In what is being seen as a desperate attempt to switch media attention from Britain’s shambolic Brexit negotiations totally mired in wholesale bungling by herself and her cabinet ministers, Theresa May has sensationally sacked First Sea Lord, Sir Philip Jones, and replaced him with that woman off the Admiral Insurance adverts.

Speaking to John Humphrys on Today Mrs May said: ‘I think it’s about time we shook up this fuddy-duddy world of navy larks and salty old seamen. It’s time for a change, and I believe the Admiral girl’s no-nonsense approach, nice blue trouser suit and tricorn hat will bring a welcome alternative to all those silly old gold chains and braided caps nonsense.’

But the move has created another headache for the beleaguered PM as already there is a clamour for her to have Foreign Secretary, Boris Johnson, ‘sail off into the blue horizon’, after he welcomed the new appointment in a somewhat less than politically correct way.

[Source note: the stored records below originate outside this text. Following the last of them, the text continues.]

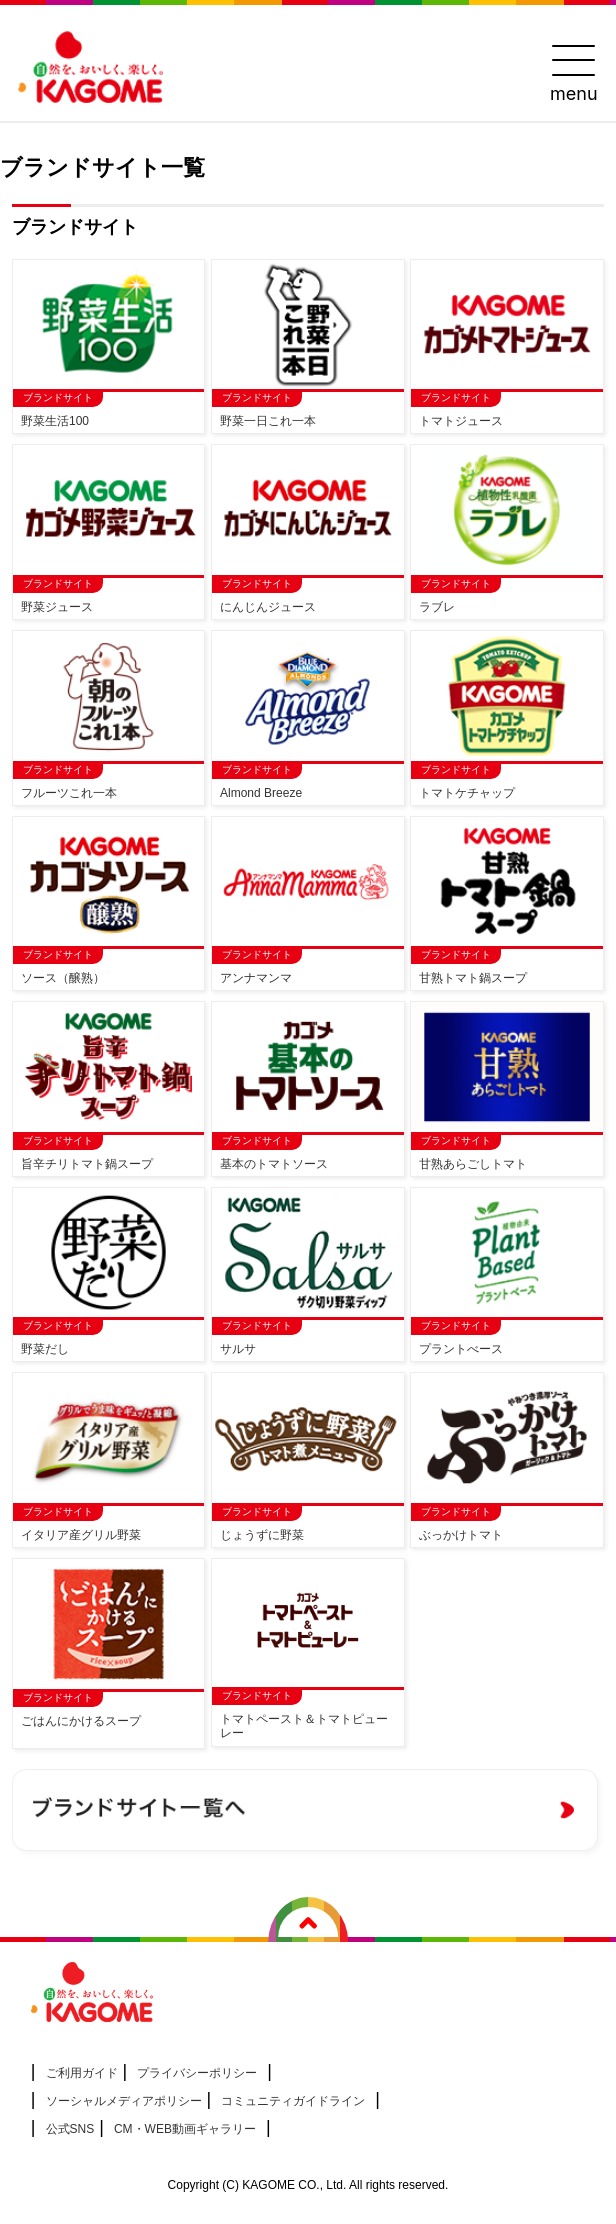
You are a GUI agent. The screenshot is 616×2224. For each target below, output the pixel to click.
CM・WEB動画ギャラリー (185, 2129)
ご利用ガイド (82, 2073)
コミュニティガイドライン (293, 2101)
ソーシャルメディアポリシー (124, 2101)
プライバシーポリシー (197, 2073)
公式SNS (70, 2129)
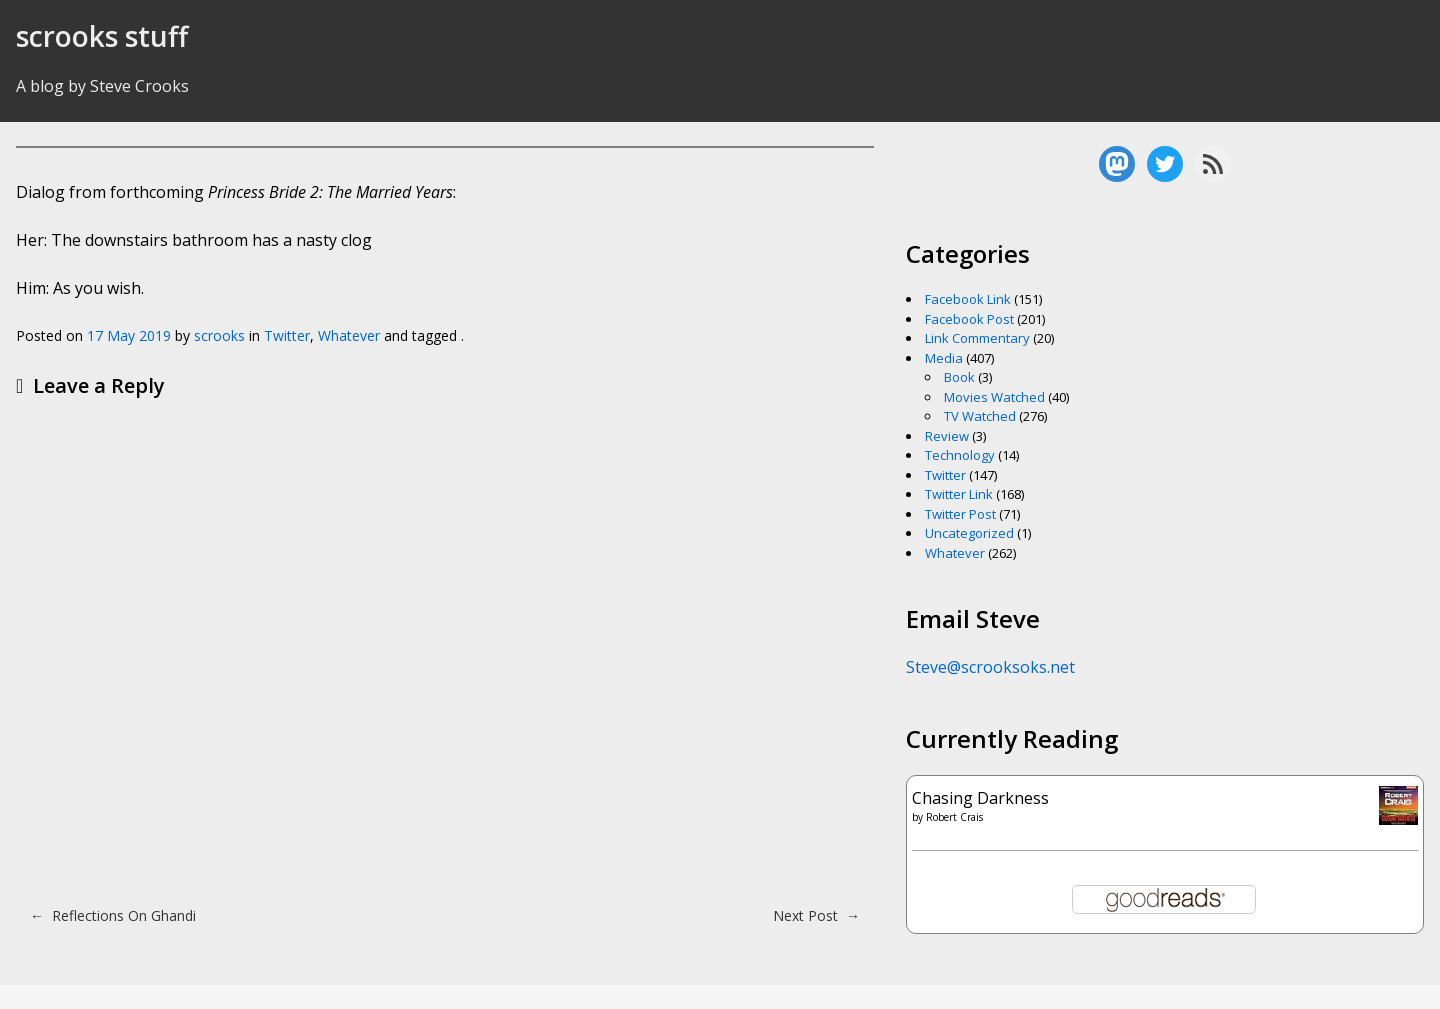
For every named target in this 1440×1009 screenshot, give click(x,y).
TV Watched (980, 416)
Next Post (816, 915)
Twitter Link (959, 494)
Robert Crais (954, 817)
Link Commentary (977, 338)
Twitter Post (960, 514)
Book (959, 377)
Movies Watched (994, 397)
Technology (960, 455)
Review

Doorstepped on his way into the Foreign Office he commented: ‘Phoar! I know the one you mean. She’s a real piece of top totty alright!’ before hastily backtracking and adding ‘erm… and if anything I have said about this lady’s appointment is subsequently chosen to be taken out of context, then of course, I apologise unreservedly if my comments offended anyone. Particularly my missus as she’d be liable to make me walk the plank.’